— Supplied text —
********************

INFA-Guard: Mitigating Malicious Propagation via Infection-Aware Safeguarding in LLM-Based Multi-Agent Systems
Yijin Zhou, Xiaoya Lu, Dongrui Liu, Junchi Yan, Jing Shao
TL;DR
This work tackles the contagion risk in LLM-based MAS where malicious influence virally propagates through inter-agent communication. It introduces INFA-Guard, an infection-aware defense that explicitly separates attack agents $\mathcal{V}_{\text{atk}}$ from infected agents $\mathcal{V}_{\text{inf}}$ within the agent set $\mathcal{V}$, and combines infection-aware detection with topology-constrained remediation. The detection leverages time-evolving utterance graphs $\mathcal{M}^{(k)}$, turn-specific GNN branches, and dual heads to predict $\mathbf{P}_{i,\text{atk}}$ and $\mathbf{P}_{i,\text{inf}}$, while remediation replaces attackers and rehabilitates infected agents to preserve topology. Experiments across PI, TA, and MA tasks show state-of-the-art ASR reductions and robust generalization across backbones and topologies, with modest token-cost overhead, enabling safer and scalable MAS deployment in real-world AI ecosystems.

********************

Records in a dataset
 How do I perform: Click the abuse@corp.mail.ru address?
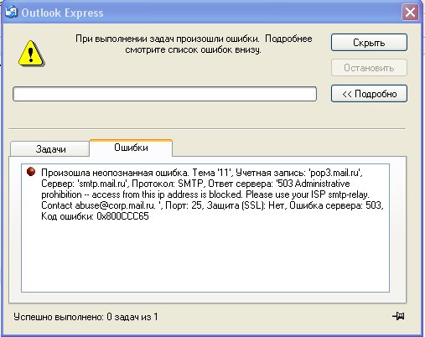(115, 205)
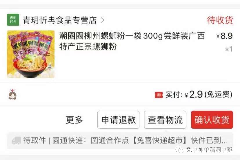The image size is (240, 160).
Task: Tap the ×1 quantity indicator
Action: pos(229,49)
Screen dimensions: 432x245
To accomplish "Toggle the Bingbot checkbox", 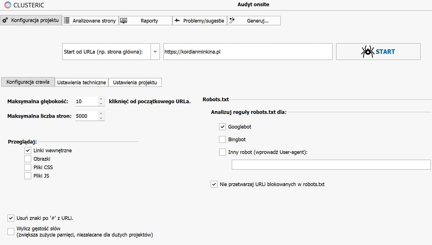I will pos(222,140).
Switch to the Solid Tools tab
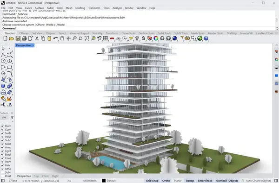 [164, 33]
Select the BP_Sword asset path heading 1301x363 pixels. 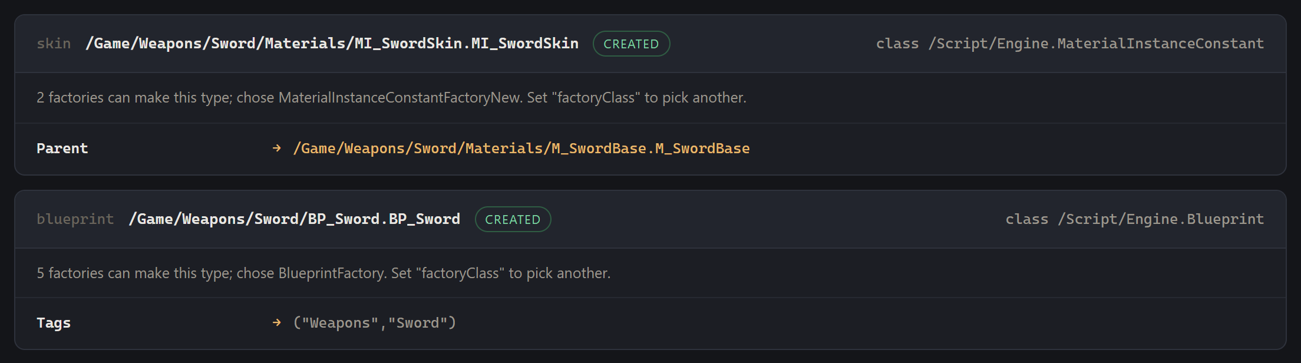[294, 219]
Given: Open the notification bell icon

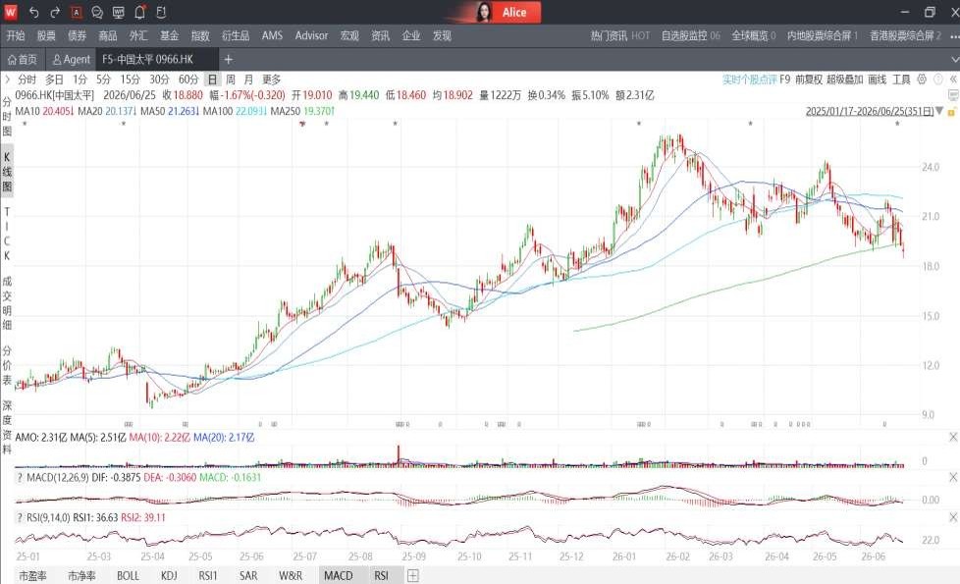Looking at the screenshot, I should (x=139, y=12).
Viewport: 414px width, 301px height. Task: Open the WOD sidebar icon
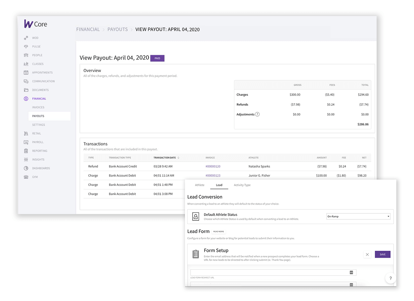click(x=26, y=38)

********************

— List of tasks —
1. Answer these questions from the INFA-Guard summary:
(a) In remediation, what happens to attack agents and what happens to infected agents?
(b) Across which three kinds of tasks were the experiments run?
(c) How is the token-cost overhead described?
2. Pick up the INFA-Guard summary after its last sentence and carry it on.

— Results of the tasks —
1.
(a) Attackers are replaced, and infected agents are rehabilitated, which preserves the topology.
(b) PI, TA, and MA tasks.
(c) As modest.

2.
Abstract
The rapid advancement of Large Language Model (LLM)-based Multi-Agent Systems (MAS) has introduced significant security vulnerabilities, where malicious influence can propagate virally through inter-agent communication. Conventional safeguards often rely on a binary paradigm that strictly distinguishes between benign and attack agents, failing to account for infected agents i.e., benign entities converted by attack agents. In this paper, we propose Infection-Aware Guard, INFA-Guard, a novel defense framework that explicitly identifies and addresses infected agents as a distinct threat category. By leveraging infection-aware detection and topological constraints, INFA-Guard accurately localizes attack sources and infected ranges. During remediation, INFA-Guard replaces attackers and rehabilitates infected ones, avoiding malicious propagation while preserving topological integrity. Extensive experiments demonstrate that INFA-Guard achieves state-of-the-art performance, reducing the Attack Success Rate (ASR) by an average of 33%, while exhibiting cross-model robustness, superior topological generalization, and high cost-effectiveness.